Clementines and oranges, Aug. 21, 2016. (Phoro: Diaa Bekheet)

Clementines and oranges, Aug. 21, 2016. (Phoro: Diaa Bekheet)

Eating citrus fruit could head off chronic diseases that are related to obesity, a growing health problem in many parts of the world, according to a new study.

Diabetes, heart disease and liver disease are increasing as more people pack on the kilos. But there’s a substance in citrus fruits called flavanones, which are antioxidants that help people’s bodies reduce the amount of oxidative stress. The diseases linked to obesity are caused by oxidative stress and its related inflammation.

When humans consume a fatty diet, their fat cells produce reactive oxygen species that harm cells. When fat cells become too large, which they do in obese individuals, they produce higher levels of reactive oxygen species that overwhelm the body, causing inflammation and disease.

Researchers say antioxidants found in fruits and vegetables, such as citrus flavanones, help fight reactive oxygen species and reduce oxidative stress in animals that eat a high fat diet.

Paula Ferreira, a graduate researcher at the Universidade Estadual Paulist in Brazil conducted the research. The month-long experiment by Ferreira and colleagues involved 50 mice, feeding them either a normal diet, a high fat diet, or a high fat diet with three flavanones.

Investigators found the mice that ate a high fat diet, but no flavanones, had significantly higher levels of cell damage, than mice that ate a normal diet

Mice on the high fat died had 80 percent more cell damage markers in their blood and 57 percent in the liver compared to rodents fed a normal diet, report researchers.

But mice fed a high fat diet plus the three flavanones - hesperidin, eriocitrin and eriodictyol - had a reduction in cell damage markers compared to mice on a standard diet. Reductions in the liver ranged from 50 to 64 percent depending upon the flavanone given compared to those on a high fat diet alone.

Researchers said the obese mice became healthier consuming citrus flavanones even though they did lose any weight.

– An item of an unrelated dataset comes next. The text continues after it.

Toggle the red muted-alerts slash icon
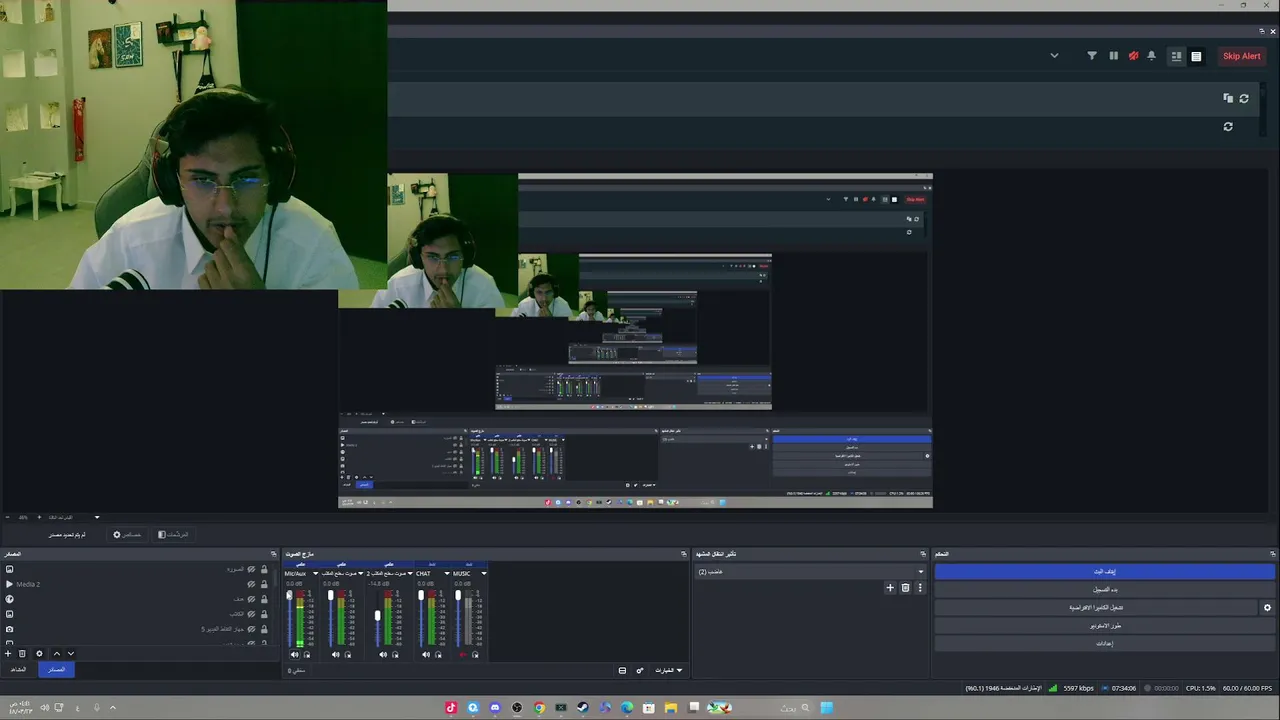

“Our results indicate that in the future, we can use citrus flavanones, a class of antioxidants, to prevent or delay chronic diseases caused by obesity in humans,” said Ferreira.

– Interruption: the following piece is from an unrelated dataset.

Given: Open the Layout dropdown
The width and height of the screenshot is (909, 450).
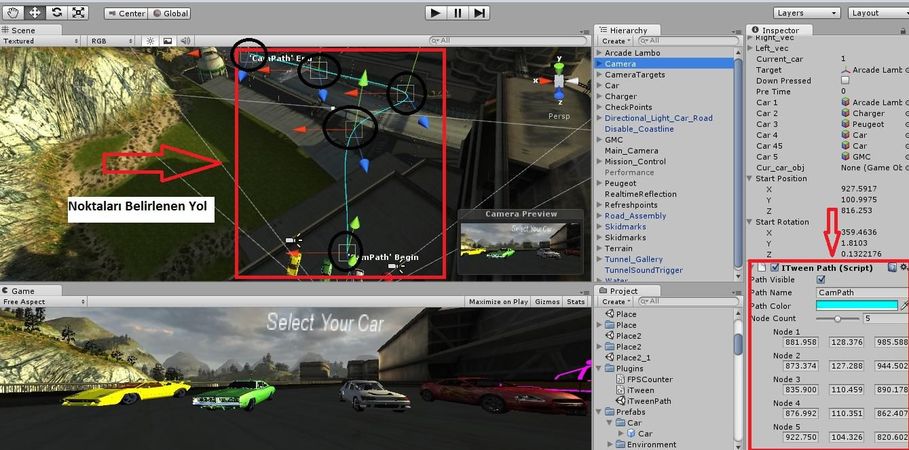Looking at the screenshot, I should [x=872, y=13].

It’s also possible, said researchers, that citrus could be beneficial to people who are not obese but eat a fatty, Western-style diet, she said. Ferreira said the best way to get flavanones is to drink them, like orange juice.

“Many of the citrus juices, because citrus juice has high amounts of ... these compounds.”

The researchers presented their findings at the American Chemical Society’s annual meeting in Pennsylvania, the largest scientific society in the world.

Investigators next plan to conduct human studies, to see whether it’s healthier to give citrus flavanones in juice or pill form, or whether they have the same effect.